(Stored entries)
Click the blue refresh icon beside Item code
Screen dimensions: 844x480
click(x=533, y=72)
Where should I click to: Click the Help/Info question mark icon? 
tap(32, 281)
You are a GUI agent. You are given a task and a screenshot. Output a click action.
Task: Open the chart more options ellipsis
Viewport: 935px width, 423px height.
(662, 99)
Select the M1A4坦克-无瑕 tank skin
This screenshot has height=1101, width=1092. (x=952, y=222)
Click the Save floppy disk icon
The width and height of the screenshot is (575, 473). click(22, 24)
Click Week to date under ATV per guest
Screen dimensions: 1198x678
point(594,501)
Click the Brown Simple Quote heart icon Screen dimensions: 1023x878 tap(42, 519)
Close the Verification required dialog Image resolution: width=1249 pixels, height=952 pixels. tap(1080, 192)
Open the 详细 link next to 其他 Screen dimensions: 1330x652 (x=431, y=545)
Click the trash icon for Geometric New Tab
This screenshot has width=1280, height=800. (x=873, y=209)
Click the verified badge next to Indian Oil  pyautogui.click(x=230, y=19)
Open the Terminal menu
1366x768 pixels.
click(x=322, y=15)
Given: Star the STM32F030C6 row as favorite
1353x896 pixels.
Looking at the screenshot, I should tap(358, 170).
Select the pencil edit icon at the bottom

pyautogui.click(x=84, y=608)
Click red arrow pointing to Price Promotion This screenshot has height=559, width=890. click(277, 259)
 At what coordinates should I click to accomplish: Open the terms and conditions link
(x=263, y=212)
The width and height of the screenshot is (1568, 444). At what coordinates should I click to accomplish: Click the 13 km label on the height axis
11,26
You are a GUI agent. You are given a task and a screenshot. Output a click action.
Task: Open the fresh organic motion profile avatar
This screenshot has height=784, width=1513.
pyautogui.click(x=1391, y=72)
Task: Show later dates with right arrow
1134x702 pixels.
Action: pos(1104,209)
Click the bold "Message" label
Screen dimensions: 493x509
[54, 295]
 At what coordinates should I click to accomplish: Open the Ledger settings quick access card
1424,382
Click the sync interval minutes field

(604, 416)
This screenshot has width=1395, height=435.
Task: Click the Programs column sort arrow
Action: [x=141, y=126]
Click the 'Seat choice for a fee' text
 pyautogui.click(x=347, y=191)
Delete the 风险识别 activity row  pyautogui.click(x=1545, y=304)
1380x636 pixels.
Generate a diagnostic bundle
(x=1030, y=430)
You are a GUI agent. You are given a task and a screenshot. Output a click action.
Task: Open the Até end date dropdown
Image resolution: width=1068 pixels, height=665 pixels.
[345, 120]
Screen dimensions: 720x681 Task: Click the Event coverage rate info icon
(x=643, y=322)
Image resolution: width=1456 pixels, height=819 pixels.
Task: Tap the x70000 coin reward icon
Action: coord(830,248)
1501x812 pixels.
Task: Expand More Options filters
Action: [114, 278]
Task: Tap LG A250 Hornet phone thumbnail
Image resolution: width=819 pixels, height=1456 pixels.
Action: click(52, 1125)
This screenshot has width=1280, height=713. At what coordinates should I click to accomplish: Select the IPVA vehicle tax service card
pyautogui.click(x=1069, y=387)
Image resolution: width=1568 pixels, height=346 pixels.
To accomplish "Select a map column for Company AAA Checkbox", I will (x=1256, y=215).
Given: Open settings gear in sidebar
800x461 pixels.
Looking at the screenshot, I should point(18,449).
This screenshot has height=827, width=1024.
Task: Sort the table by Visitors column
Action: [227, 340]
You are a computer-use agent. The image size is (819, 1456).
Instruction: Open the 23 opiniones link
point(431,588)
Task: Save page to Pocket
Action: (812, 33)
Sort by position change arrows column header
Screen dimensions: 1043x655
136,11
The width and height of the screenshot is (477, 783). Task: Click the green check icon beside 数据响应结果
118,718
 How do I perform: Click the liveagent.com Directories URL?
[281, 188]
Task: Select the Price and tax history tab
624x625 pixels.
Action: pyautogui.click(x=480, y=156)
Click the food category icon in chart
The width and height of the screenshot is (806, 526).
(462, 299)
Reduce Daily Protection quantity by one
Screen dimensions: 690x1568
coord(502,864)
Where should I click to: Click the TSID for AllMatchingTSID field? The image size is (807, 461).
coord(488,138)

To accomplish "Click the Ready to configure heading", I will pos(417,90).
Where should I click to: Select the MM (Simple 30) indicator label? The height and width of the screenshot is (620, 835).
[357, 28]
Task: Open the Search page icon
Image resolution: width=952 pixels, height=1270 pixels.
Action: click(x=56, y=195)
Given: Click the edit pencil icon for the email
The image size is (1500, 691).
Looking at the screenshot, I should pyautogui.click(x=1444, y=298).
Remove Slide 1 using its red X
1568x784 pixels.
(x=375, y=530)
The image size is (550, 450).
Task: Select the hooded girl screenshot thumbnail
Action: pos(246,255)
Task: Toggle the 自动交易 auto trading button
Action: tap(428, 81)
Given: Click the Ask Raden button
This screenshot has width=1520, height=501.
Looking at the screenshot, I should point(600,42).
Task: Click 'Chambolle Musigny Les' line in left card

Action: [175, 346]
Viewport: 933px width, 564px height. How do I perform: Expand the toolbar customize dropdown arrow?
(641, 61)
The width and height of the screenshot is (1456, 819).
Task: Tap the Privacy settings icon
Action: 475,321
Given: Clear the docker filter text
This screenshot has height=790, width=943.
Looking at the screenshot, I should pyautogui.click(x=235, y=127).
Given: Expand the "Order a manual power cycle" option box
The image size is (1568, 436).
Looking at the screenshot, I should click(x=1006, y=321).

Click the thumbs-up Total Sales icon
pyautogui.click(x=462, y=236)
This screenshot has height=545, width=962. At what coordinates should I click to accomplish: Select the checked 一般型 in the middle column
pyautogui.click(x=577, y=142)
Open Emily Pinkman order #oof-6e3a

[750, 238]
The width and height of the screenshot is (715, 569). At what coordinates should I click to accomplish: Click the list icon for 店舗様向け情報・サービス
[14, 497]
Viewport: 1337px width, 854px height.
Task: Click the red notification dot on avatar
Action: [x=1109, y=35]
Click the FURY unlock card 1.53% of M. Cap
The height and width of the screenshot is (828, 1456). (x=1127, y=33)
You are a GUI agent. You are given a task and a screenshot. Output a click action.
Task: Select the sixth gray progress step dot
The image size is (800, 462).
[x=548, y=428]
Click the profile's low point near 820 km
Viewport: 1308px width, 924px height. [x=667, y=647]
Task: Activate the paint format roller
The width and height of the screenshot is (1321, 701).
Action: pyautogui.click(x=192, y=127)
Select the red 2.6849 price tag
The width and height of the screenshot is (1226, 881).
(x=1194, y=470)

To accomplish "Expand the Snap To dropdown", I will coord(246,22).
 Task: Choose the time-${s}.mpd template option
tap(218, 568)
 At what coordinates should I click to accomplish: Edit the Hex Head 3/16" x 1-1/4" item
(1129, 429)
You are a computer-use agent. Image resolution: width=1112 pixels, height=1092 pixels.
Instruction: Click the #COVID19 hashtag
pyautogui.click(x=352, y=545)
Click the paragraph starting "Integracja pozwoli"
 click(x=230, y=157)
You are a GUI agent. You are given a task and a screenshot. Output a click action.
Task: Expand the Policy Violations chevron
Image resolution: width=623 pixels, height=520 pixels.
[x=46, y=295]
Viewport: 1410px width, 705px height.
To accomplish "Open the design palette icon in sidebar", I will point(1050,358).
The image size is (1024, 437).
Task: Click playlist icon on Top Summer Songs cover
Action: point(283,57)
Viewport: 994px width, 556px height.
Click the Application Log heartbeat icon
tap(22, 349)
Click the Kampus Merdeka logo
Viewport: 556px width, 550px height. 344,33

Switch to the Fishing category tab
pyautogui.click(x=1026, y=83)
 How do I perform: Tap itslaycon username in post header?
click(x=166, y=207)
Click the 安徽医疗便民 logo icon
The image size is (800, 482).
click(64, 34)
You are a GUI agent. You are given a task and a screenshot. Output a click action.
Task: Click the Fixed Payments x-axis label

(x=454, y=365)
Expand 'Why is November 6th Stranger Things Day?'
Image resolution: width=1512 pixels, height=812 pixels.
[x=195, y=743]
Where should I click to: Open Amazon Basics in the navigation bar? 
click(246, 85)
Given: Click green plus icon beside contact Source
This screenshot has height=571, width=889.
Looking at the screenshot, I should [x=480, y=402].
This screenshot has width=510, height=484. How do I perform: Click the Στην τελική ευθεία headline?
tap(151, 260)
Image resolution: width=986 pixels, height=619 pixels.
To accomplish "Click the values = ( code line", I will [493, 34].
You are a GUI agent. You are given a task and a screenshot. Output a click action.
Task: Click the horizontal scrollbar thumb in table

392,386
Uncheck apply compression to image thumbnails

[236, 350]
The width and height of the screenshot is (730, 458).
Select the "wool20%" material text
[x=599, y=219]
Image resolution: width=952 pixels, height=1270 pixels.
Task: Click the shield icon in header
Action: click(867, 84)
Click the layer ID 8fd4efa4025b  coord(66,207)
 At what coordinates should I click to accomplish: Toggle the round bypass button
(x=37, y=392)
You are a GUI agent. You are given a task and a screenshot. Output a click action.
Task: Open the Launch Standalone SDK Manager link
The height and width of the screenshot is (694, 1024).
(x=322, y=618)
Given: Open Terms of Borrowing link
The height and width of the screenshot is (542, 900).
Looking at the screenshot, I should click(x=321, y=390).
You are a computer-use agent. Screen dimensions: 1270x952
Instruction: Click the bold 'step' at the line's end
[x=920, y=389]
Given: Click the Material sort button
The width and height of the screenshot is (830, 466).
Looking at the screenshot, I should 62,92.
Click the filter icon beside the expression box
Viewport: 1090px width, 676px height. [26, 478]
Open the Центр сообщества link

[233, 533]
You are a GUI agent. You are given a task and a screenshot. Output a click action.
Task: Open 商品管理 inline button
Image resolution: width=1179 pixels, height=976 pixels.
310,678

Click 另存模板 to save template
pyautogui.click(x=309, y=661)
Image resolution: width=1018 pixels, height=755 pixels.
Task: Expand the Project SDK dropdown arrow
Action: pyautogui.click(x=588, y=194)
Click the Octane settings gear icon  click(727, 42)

WHAT TO PRODUCE >> From the first line of the records above to the line that contains "Open the Terminal menu", quote each line exactly.

COMPLETED EXERCISE >>
Click the blue refresh icon beside Item code
Screen dimensions: 844x480
click(x=533, y=72)
Where should I click to: Click the Help/Info question mark icon? 
tap(32, 281)
You are a GUI agent. You are given a task and a screenshot. Output a click action.
Task: Open the chart more options ellipsis
Viewport: 935px width, 423px height.
(662, 99)
Select the M1A4坦克-无瑕 tank skin
This screenshot has height=1101, width=1092. (x=952, y=222)
Click the Save floppy disk icon
The width and height of the screenshot is (575, 473). click(22, 24)
Click Week to date under ATV per guest
Screen dimensions: 1198x678
point(594,501)
Click the Brown Simple Quote heart icon Screen dimensions: 1023x878 tap(42, 519)
Close the Verification required dialog Image resolution: width=1249 pixels, height=952 pixels. tap(1080, 192)
Open the 详细 link next to 其他 Screen dimensions: 1330x652 (x=431, y=545)
Click the trash icon for Geometric New Tab
This screenshot has width=1280, height=800. (x=873, y=209)
Click the verified badge next to Indian Oil  pyautogui.click(x=230, y=19)
Open the Terminal menu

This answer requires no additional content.